People pursuing this line of work, even as volunteers, ought to seek legal advice in their own jurisdictions to ensure the terminology used to describe their work is legal.
Issue 2: What services should they provide?
Some of the people providing these end-of-life services have relevant credentials – they are trained as social workers, clergy or funeral directors. However, some people may be venturing into services that require a licence they do not possess.
In Ontario, pursuant to the Regulated Health Professions Act, there are particular “controlled acts” that legally cannot be performed by just anyone. The most recent “controlled act” added to the list is psychotherapy, defined as “Treating, by means of psychotherapy technique, delivered through a therapeutic relationship, an individual’s serious disorder of thought, cognition, mood, emotional regulation, perception or memory that may seriously impair the individual’s judgement, insight, behaviour, communication or social functioning.” Once this provision of the law comes into force, practicing psychotherapy without a licence will be against the law. Some of the end-of-life counselling services may very well be considered “psychotherapy” in Ontario, as well as Quebec and Nova Scotia.
Some of the service providers offer home funeral services that would bypass funeral homes. It is important to note that there are laws governing how deaths are registered, how bodies are transported and how burials are completed. There is a Funeral, Burial and Cremation Services Act, 2002, which sets out ten different classes of licences available (e.g. funeral preplanner, cemetary operator and funeral director). A person who independently and casually enters the funeral business risks breaking the law.
Finally, some end-of-life professionals offer advice about and drafting of advance directives, such as living wills; in some cases they appear to be providing legal services for which a licence is also required.
There are a variety of schools and training programs around the world that offer credentials as “death midwives” (or “death doulas”, etc.), but the credentials have no legal basis (though that is not to say they don’t offer value to participants).
Issue 3: Will they be allowed to provide the services?
Separate and apart from the legal barriers, there may be policy and other practical barriers to providing some of the services as advertised.
Many health care institutions have policies whereby only insured people can enter and provide services to patients. There are visiting hours and limitations on the number of visitors, which could interfere with the promise of continued companionship.

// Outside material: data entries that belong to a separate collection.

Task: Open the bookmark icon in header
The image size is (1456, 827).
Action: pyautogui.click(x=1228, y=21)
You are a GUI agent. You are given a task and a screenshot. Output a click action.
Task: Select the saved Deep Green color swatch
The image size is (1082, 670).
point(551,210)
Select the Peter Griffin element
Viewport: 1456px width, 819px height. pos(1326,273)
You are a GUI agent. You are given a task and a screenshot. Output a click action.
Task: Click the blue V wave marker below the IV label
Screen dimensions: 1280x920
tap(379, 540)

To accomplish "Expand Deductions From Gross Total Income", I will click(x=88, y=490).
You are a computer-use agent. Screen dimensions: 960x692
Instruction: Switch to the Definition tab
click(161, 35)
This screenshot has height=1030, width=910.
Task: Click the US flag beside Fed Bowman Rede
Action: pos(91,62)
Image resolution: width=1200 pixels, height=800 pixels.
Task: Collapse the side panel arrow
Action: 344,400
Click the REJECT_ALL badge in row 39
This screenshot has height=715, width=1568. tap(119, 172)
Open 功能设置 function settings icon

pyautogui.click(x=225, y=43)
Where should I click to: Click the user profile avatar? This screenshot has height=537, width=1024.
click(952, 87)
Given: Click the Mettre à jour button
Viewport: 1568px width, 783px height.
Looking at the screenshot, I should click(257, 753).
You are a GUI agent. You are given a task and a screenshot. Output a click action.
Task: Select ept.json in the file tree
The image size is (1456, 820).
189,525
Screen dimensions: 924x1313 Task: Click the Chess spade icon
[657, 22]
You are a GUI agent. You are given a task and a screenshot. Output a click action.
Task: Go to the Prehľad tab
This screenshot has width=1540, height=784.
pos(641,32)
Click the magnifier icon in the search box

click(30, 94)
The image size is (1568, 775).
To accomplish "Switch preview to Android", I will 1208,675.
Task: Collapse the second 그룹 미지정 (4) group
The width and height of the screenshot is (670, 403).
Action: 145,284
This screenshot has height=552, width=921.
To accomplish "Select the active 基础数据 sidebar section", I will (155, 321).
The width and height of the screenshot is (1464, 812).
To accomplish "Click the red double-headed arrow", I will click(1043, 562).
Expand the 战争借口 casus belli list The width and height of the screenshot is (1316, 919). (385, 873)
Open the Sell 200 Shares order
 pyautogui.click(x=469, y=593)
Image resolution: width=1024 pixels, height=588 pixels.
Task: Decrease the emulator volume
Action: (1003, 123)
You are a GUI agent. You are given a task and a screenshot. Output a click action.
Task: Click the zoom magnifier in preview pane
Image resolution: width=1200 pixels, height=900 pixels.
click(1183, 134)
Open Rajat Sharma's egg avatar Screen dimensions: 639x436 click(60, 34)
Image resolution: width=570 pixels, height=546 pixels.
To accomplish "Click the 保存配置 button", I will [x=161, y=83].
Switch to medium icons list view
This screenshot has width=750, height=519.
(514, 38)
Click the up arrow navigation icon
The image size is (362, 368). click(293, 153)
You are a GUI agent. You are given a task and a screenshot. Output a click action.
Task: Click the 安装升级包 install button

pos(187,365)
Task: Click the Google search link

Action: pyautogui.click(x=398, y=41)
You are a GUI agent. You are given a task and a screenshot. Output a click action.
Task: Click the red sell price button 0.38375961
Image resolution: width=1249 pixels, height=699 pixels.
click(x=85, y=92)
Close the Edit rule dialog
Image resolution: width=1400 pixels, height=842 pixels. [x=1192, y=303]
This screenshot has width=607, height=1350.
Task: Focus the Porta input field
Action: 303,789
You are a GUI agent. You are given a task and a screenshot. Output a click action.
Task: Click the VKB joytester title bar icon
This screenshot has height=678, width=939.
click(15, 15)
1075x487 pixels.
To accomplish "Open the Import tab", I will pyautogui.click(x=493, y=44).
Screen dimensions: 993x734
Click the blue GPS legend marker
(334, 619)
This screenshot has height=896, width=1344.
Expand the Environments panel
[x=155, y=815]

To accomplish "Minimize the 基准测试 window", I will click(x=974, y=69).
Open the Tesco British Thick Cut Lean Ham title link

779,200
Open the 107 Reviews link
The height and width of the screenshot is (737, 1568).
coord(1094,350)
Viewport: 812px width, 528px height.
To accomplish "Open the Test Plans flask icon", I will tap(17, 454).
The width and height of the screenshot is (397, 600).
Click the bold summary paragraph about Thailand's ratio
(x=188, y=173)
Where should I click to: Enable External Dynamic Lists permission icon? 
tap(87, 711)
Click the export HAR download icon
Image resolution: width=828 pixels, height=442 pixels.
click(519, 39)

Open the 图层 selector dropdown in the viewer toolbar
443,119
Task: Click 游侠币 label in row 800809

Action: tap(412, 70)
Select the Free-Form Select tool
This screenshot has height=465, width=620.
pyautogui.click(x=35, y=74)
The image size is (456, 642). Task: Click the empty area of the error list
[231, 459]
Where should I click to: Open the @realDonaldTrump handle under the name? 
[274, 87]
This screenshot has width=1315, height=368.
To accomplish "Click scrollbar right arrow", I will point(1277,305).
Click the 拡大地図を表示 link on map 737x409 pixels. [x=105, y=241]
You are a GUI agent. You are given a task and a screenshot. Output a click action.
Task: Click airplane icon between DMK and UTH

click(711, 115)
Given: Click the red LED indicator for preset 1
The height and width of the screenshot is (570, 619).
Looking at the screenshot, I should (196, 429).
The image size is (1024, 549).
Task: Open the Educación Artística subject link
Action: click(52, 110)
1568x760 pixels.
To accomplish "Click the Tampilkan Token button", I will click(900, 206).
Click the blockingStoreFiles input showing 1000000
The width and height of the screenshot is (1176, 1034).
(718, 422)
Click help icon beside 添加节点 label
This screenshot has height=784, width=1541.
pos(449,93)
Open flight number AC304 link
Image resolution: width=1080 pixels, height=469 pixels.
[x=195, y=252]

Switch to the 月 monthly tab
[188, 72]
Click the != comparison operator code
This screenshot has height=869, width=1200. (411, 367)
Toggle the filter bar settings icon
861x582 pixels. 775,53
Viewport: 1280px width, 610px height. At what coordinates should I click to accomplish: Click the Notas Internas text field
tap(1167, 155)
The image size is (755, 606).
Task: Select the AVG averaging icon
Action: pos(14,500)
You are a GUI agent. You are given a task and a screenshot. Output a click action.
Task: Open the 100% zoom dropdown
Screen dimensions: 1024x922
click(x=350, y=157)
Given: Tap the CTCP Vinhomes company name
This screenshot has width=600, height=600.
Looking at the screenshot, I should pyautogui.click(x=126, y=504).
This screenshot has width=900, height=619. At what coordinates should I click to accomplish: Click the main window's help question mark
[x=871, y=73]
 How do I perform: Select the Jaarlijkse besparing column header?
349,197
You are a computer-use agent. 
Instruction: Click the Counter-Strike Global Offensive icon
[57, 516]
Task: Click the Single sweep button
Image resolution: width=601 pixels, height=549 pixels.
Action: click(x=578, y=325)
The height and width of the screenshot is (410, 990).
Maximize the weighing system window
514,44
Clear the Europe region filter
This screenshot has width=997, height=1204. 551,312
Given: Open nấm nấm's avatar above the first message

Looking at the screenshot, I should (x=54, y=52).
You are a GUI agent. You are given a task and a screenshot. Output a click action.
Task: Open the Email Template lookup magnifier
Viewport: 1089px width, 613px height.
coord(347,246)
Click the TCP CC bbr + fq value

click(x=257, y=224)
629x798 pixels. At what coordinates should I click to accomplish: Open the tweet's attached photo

If a person dies at home and the family calls 911, the coroner who is ultimately contacted may not allow a family to keep the body at home for a day or two as promised by some of the end-of-life care service providers. Further, by law there are some circumstances, such as where a person dies while resident in a long-term care home, in which no one is allowed to interfere with or alter the body.
Some funeral homes may resist the idea of a “professional” from outside the industry or family becoming involved with the planning process.
Until these service providers become more established they may face a host of barriers as they try to carve out this new terrain.
Many aspects of the death care industry are already regulated. Perhaps what is needed is not more regulation, but a clear delineation of what services are both legal and practical.
If a dying person or their family can find peace or support through engaging the services of these professionals, then to a large extent they should be welcomed. But persons providing these services, and consumers, need to tread carefully to ensure laws are not broken in the pursuit of a good death.
If a dying person wishes to engage the services of a death-care professional, it would be prudent to formally document these wishes in their Wills and Powers of Attorney for Personal Care (depending on the type of wish), and to communicate them in advance with the people who have the ability to either facilitate or obstruct those wishes from being fulfilled.